Synthetic oligosaccharide-based vaccines are promising alternatives to conventional antibacterial carbohydrate vaccines prepared with isolated polysaccharides. Unlike polysaccharides, synthetic glycans are well defined, contaminant-free, and accessible even for pathogens that cannot be fermented or show limited carbohydrate biosynthesis in vitro. However, identifying synthetic glycan B cell epitopes that induce protective immunity has traditionally been a time-consuming trial-and-error process, as predicting the immunogenicity of an oligosaccharide by means of structure alone is not straightforward.

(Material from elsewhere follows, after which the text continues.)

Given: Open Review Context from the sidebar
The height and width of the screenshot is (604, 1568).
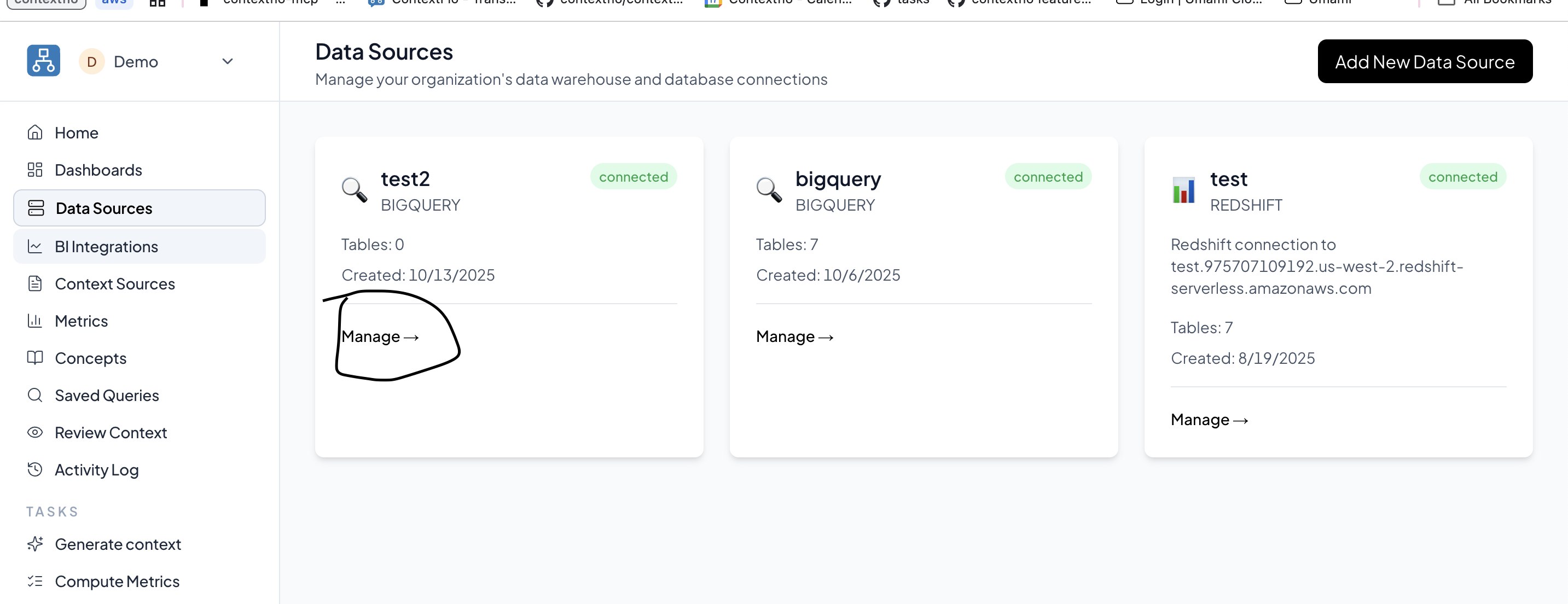Looking at the screenshot, I should (x=111, y=432).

We here describe how synthetic oligosaccharide epitopes for candidate vaccines can be rationally identified prior to preclinical immunogenicity studies. Epitopes are selected on the basis of their recognition by antibodies associated with protection from disease in humans or small animals. In addition, we show how murine antibody responses to a large oligosaccharide can inform the identification of a minimal B cell epitope that may help designing easy to synthesize vaccine candidates. The procedures, exemplified with a surface carbohydrate of Clostridium difficile, may serve as a guideline for selecting protective oligosaccharide epitopes for vaccines against infectious and malignant diseases.